Local businessman signs agreement with city to build downtown hotel

Published on 20 October 2023 at 16:54

To be built at the old Welsh Motel site. 

Posted Friday, October 20, 2023 8:59 am

By Priscilla Waggoner, Courier reporter

ALAMOSA — By unanimous vote, the city council of Alamosa has authorized Heather Sanchez, city manager, to sign a development agreement with Alamosa businessman Manish Patel for the construction of a 90-room downtown hotel to be located on the former site of the Walsh Hotel.

The agreement is the culmination of negotiations that began between the city and Patel in 2019 when he indicated his strong interest in building a hotel downtown. The onset of the pandemic brought those negotiations to a halt but, as the economy returned to normal, Patel indicated an interest in resuming negotiations.

“A downtown hotel is mentioned several times in the Downtown Plan,” Sanchez told the Valley Courier, “generally as an anchor and way to draw visitors downtown.” She then referred to the page in the plan where a downtown hotel in that location was specifically indicated as a preference by members of the public, which did not include city staff or members of the city council.

It is too early in the process for specifics of the hotel to be known, but Sanchez shared with council that Patel is shooting for a hotel with a 90-room capacity and is currently considering plans from the Hyatt Studios brand and Staybridge Suites. The plan also sets a 50-foot maximum for any new building built downtown.

The development agreement involves three pieces of property already owned by the negotiating parties — specifically, the city-owned 45,000 square-foot lot where the Walsh Hotel (currently in demolition) once stood and the 18,750 square-foot lot (known locally as the Pink Elephant site) Patel owns that is directly east of the Walsh on the other side of State Avenue. Further to the east, the Pink Elephant site is bordered by another lot, owned by the city of Alamosa and measuring 11,500 square feet.  Combined, the Pink Elephant site and the lot to the east total 30,100 square feet, all unpaved and currently used for parking.

According to the development agreement, the city will deed over the 45,000 square foot lot to Patel. In exchange, Patel will deed over the Pink Elephant 18,750 square foot lot, giving the city ownership of that entire 30,100 square foot area.

Patel further agrees to construct a parking lot on the 30,100 square foot land with the agreement that some of the parking spaces will be dedicated, as needed, to hotel use from 3:00 p.m. to 9:00 a.m. the next day.

^^^^^^^^

## Requirement 1:
Translate this sentence from the Alamosa hotel article into Spanish: "According to the development agreement, the city will deed over the 45,000 square foot lot to Patel."
## Requirement 2:
Please rewrite the passage of the Alamosa hotel article starting with "Patel further agrees" and going on through "the next day.", with "parking lot" changed to "parking garage".
## Requirement 3:
Extend the Alamosa hotel article past its final sentence.
The listing after this has no connection to the Alamosa hotel article.

## Data excerpt:
^^^^^^^^

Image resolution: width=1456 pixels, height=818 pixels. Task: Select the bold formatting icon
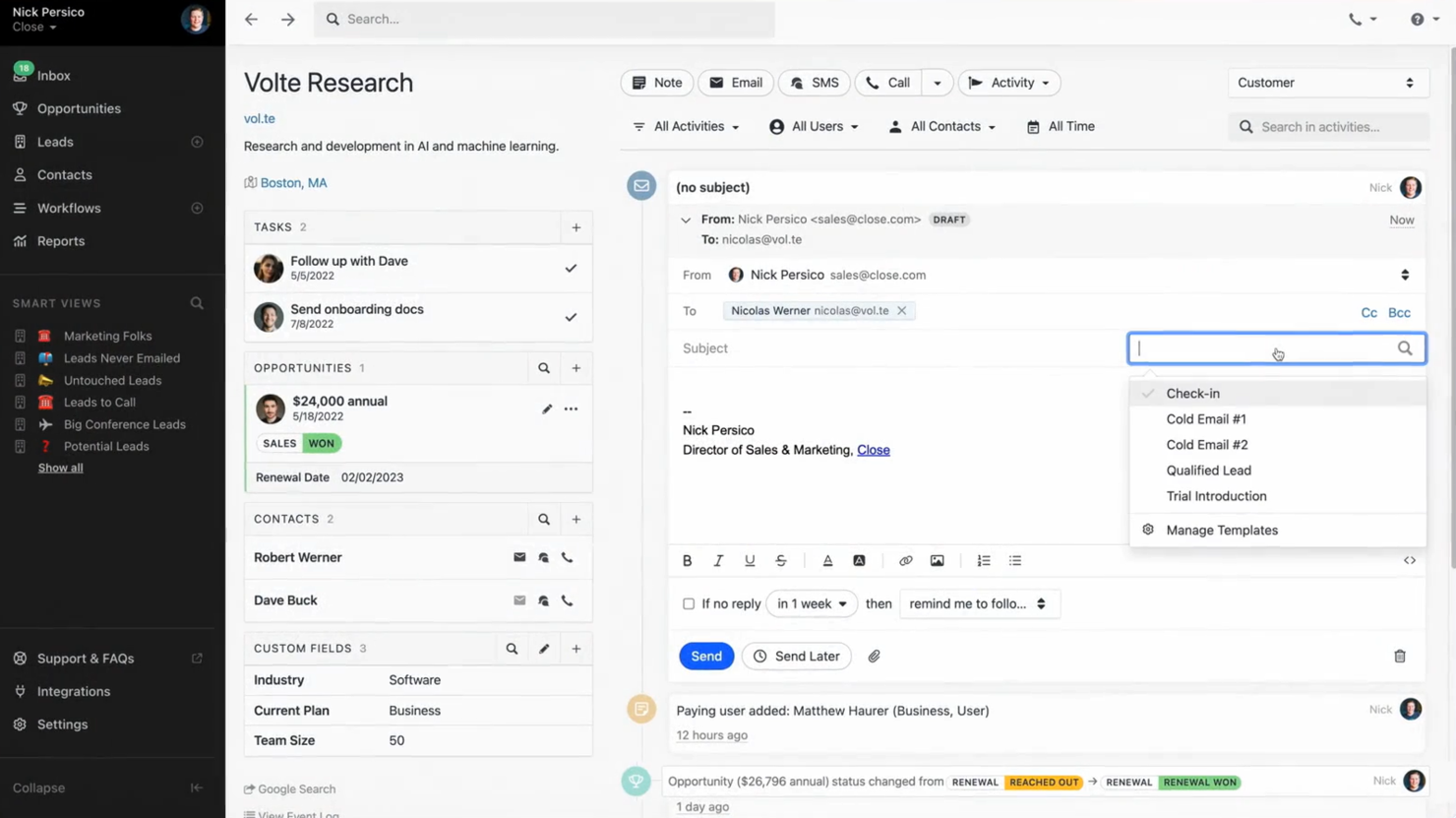point(687,560)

^^^^^^^^

## Response 1:
Según el acuerdo de desarrollo, la ciudad cederá mediante escritura el terreno de 45.000 pies cuadrados a Patel.

## Response 2:
Patel further agrees to construct a parking garage on the 30,100 square foot land with the agreement that some of the parking spaces will be dedicated, as needed, to hotel use from 3:00 p.m. to 9:00 a.m. the next day.

## Response 3:
In return, the city agrees to reimburse Patel for construction of the parking lot from the new sales tax funds paid by the hotel. In that way, Sanchez emphasized, the city is not using any funds from the existing budget to repay Patel but, instead, reimbursing him for the construction from a portion of the sales tax funds generated by the hotel he built.

Depending upon the number of parking spaces required by code, how many of those parking spaces will be located on the hotel property and how many will be needed on the parking lot across the street, a cap will be set for the amount Patel will be reimbursed for the cost of construction.

In speaking to council, Sanchez acknowledged that the agreement may seem, at first glance, to be inequitable — deeding 45,000 square feet of land to Patel and being deeded 18,750 square feet of land in return.

But, she said, that cost will be offset by the influx of new revenue the downtown hotel will create. Using an algorithm accepted as an industry standard in calculating the economic impact of a hotel on the surrounding economy, it’s anticipated that hotel construction and operation — for example creation of new jobs — will have a direct positive impact of $21.9 million on the city. Once multipliers are applied as those dollars are circulated in the local economy, that projected impact increases to $39.2 million.

In the following years, the direct impact to the local economy is estimated to be $11.9 million with a total estimated impact, each year, of $20.2 million.

Once Sanchez had completed her review of the development agreement, Manish Patel addressed council, stating he had lived in Alamosa for 15 years. He believes the hotel will be “good for the community, good for the downtown area and good for economic growth” in “the city that is [his] home.”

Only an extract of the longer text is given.